-- Excerpt provided start --

CPG Companies and Retailer Segmentation

Just because the goal of a CPG company is “to sell as as many products as they can, to as many customers as they can reach,” it doesn’t, however, mean that a CPG company will sell its products to all retailers. The retailers it chooses to sell to should fit within the brand’s perceived segment.

Initially, a branded CPG company like P&G was hesitant to sell products through discount stores—as it believed the stores tarnished their middle-class identity. But money talks. Many opted to sell smaller pack sizes and value options when dollar stores became a consistent revenue driver for manufacturers.

On the other hand, Nike is a premium brand. It’s mostly an apparel company, but they certainty produce some CPG-like products. You will probably never see Nike products at Dollar General. Instead, it opted to target high-end retailers and athletic stores, but even that is changing.

From the WSJ:

Nike plans to continue working closely with 40 partners, ranging from brick-and-mortar standbys like Foot Locker Inc. and Nordstrom Inc. to newer partners like Amazon and online luxury boutique Farfetch, on new apps and in-store experiences. It said it wouldn’t eliminate the thousands of other retail accounts that it currently manages, but Nike Brand president Trevor Edwards said “undifferentiated, mediocre retail won’t survive.”

After a few years, NIKE announced it would no longer sell through Amazon, instead, looking to build up its own direct-to-consumer capabilities.

A CPG Company and Vertical Integration

Nike’s decision to abandon Amazon had many drivers. The first is probably Amazon’s refusal to combat counterfeiting. The second is perhaps Nike’s desire to integrate vertically. Vertical integration is when a company internalizes every business process—from 1-6. Instead of buying another brand to create more leverage against retailers, it buys a commodity supplier or builds its own storefront to create efficiencies within production and distribution.

A vertically integrated CPG company would sell products to retailers and directly to customers via company owned stores or feature a robust direct-to-consumer/catalog model. In the case of Nike, it now has over 1,150 retail locations—each with an average revenue of $34 million.

This strategy obviously can’t be executed by all CPG companies—especially fast-moving consumer goods (FMCG). It would be completely unrealistic for Coca-Cola or Campbell Soup Company to open stores that only sold their products. It’s also entirely impractical for a FMCG to develop a profitable direct-to-consumer business. Customer acquisition costs are too high for the products given that Facebook and Google own an effective duopoly on online advertisement. Most CPG vertical integration comes from retail stores themselves–who do so through private label.

Private Label CPG and Retailer Vertical Integration

So far we’ve focused primarily on branded CPG. That is, the name brand products that every knows and loves. But brands do not operate in a vacuum. Coke is not just competing against Pepsi, but against Walmart’s Sam’s Cola. For as long as chain retailers have existed they’ve sold some level of unbranded or private label products.

-- Excerpt provided end --

Answer these questions using the excerpt on CPG companies and retailers.
(a) Which two brick-and-mortar retailers are named as Nike partners?
(b) How many retail locations does Nike now have, and what is their average revenue?
(c) Which private label product is named as a competitor to Coke?

-- Data shown start --

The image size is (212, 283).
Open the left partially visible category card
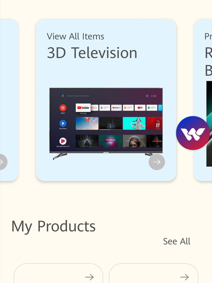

-- Data shown end --

Result of the exercise:
(a) Foot Locker Inc. and Nordstrom Inc.
(b) Over 1,150 locations, each with an average revenue of $34 million.
(c) Walmart's Sam's Cola.